The solution, if the problem actually was dealing with substandard appraisals, was to put highly competent reviewers in places and weed out the bad appraisers. Why do you suspect that wasn't done? And why do you suspect the powers that wish to further limit entry into the field? Public trust? Lower fees? The intent to remove the appraisal requirement from most residential financing?

The powers that be DO NOT want to limit entry into the field. The thrust to increase education and or training came from the educator side of the AQB and AF. The business side, the AMC and lender interests aka " The Powers That Be" are the ones who have been lobbying for removal of a degree requirement and to cut training hours.
 
It can be both. As with anything else, it is not black and white either this or that. A degree overall has the goal of improving appraisers, and it can also restrict the number of appraisers. Which is not a bad thing from the appraisers point of view, but it is a bad thing from an AMC point of view who wants a continual over supply and low barrier to make it a low pay, easy to manipulate populated field.

What the degree requirement will achieve
is preventing the res lending side of appraisal from becoming a low paid nightmare ( which it already has become in part) : field that is a low paid nightmare will only attract the most marginal people.
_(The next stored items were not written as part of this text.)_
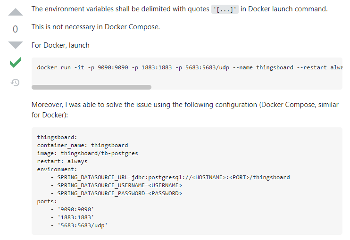Click the inline code '[...]' snippet
This screenshot has height=240, width=350.
225,9
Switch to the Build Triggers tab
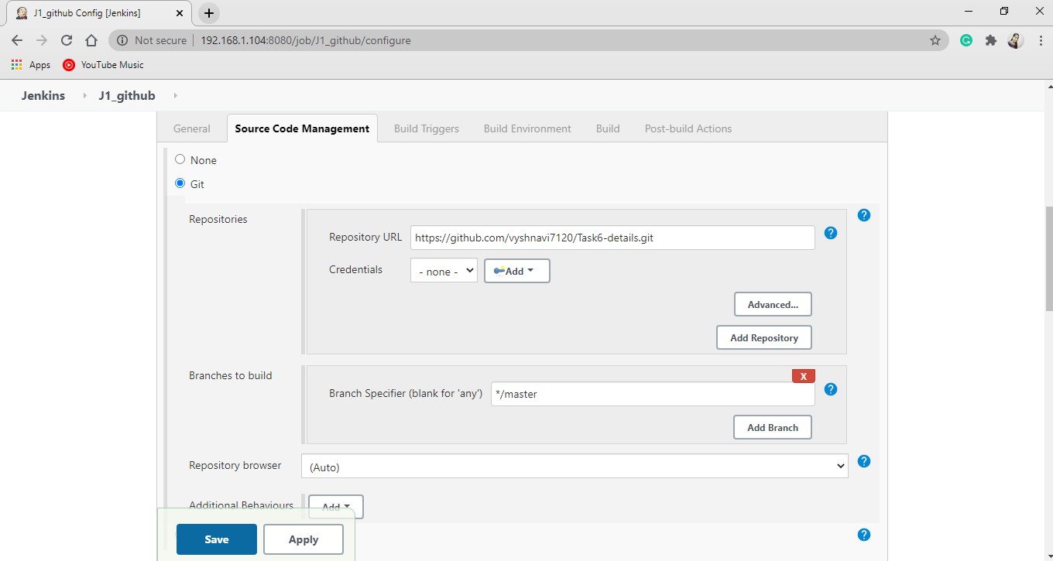 pos(426,128)
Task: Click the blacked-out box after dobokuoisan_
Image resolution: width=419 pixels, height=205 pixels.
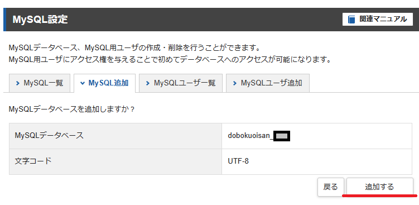Action: pos(282,136)
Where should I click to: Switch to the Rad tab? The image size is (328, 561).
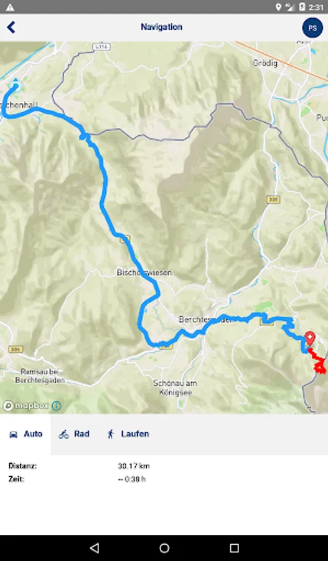(74, 434)
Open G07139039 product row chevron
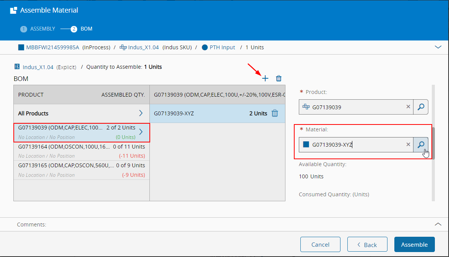The height and width of the screenshot is (257, 449). (141, 132)
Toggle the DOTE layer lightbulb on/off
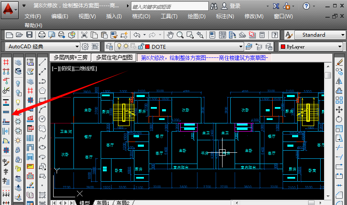 119,47
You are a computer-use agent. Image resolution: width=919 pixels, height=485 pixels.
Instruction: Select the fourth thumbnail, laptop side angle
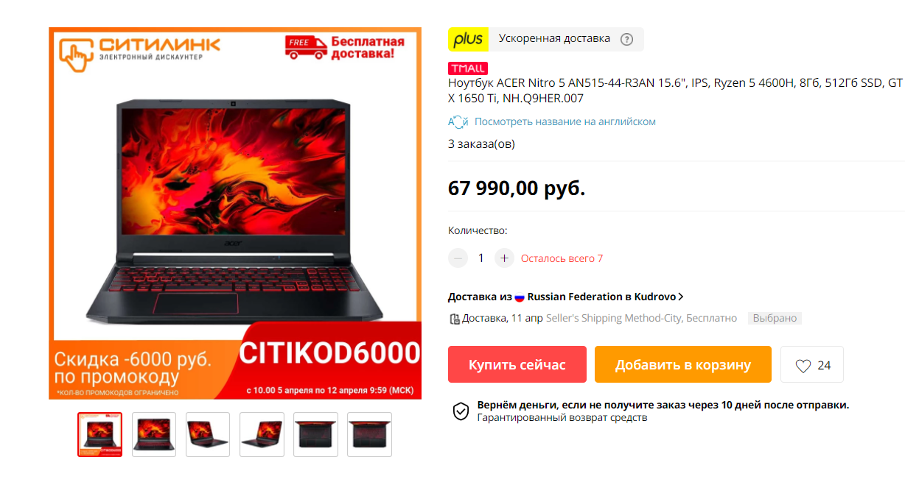[262, 434]
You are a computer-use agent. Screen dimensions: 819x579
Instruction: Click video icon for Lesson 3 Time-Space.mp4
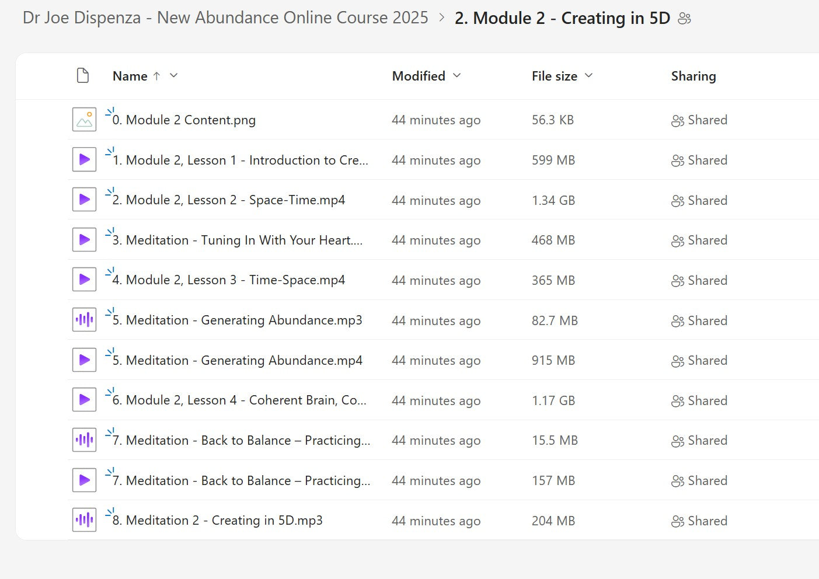[84, 280]
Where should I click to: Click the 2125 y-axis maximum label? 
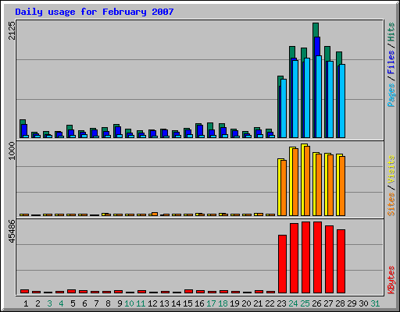coord(12,30)
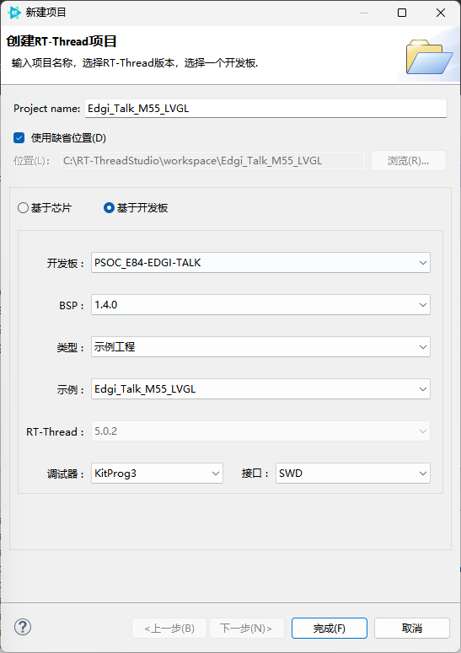Expand the BSP version dropdown 1.4.0
The image size is (461, 653).
[260, 305]
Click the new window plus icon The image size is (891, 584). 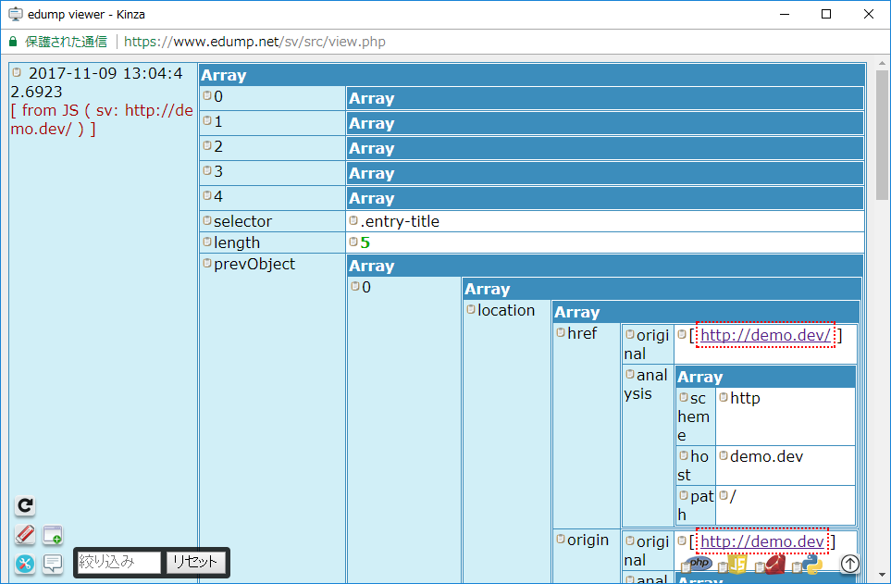[53, 535]
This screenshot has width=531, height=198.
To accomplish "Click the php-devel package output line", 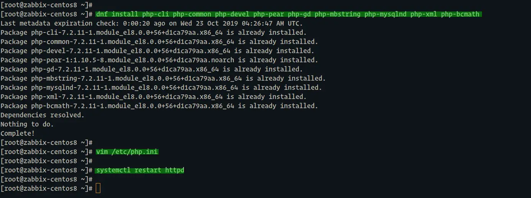I will 157,51.
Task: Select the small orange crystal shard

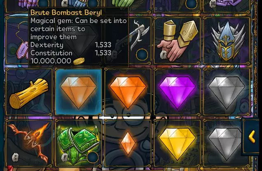Action: (128, 143)
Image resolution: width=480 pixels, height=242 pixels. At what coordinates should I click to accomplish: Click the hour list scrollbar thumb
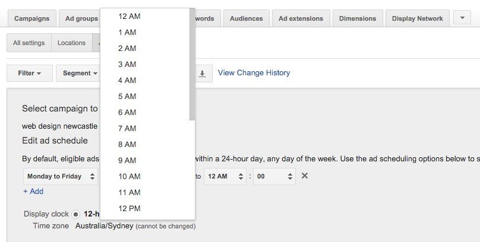point(192,65)
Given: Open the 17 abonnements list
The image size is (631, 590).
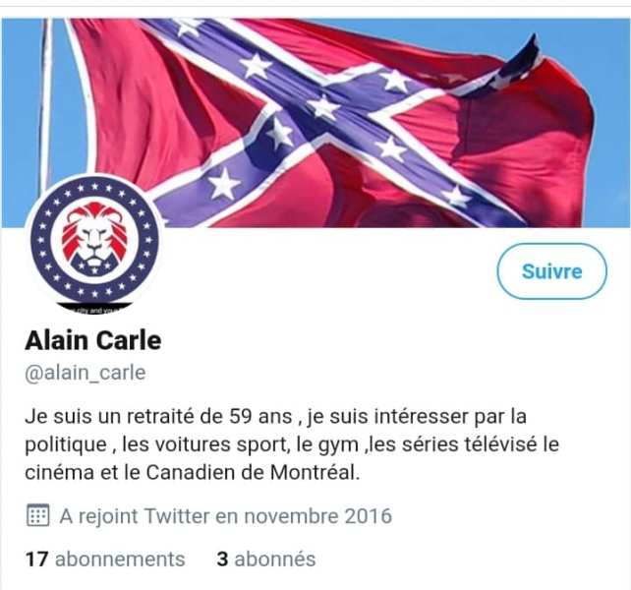Looking at the screenshot, I should [x=105, y=559].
The problem is that the goal of an AMC is not about which appraisers are "better", it's about which appraisers are cheaper and faster. There are still lenders who order direct who want the best appraisers and the private wealth divisions of banks still want the best appraisers, though these same banks will turn over their regular work to an AMC for convenience sake. Those who who argue for the alternate paths are arguing from a point of view that does not take into account the sea change AMC's have made in the field since 2008, , or they have the AMC interests embedded in their argument, I am not sure which to be honest but either way the result will be the same. Dropping the degree requirement will cede more power and control to the AMC's who will exploit it to recruit and offer in house training or alt path programs resulting in a larger number of trainees ( even while some blame conditions now on too many trainees having been hired back in the day)

Is that most resi assignments will disappear and morph into an "inspected" AVM for $50 (to the appraiser)

Anyone that gets a degree to become (intentionally ) an appraiser is a fool who deserves their fate. What person with the smarts and financial where with all would aspire to the lowest paying rung on the real estate food chain?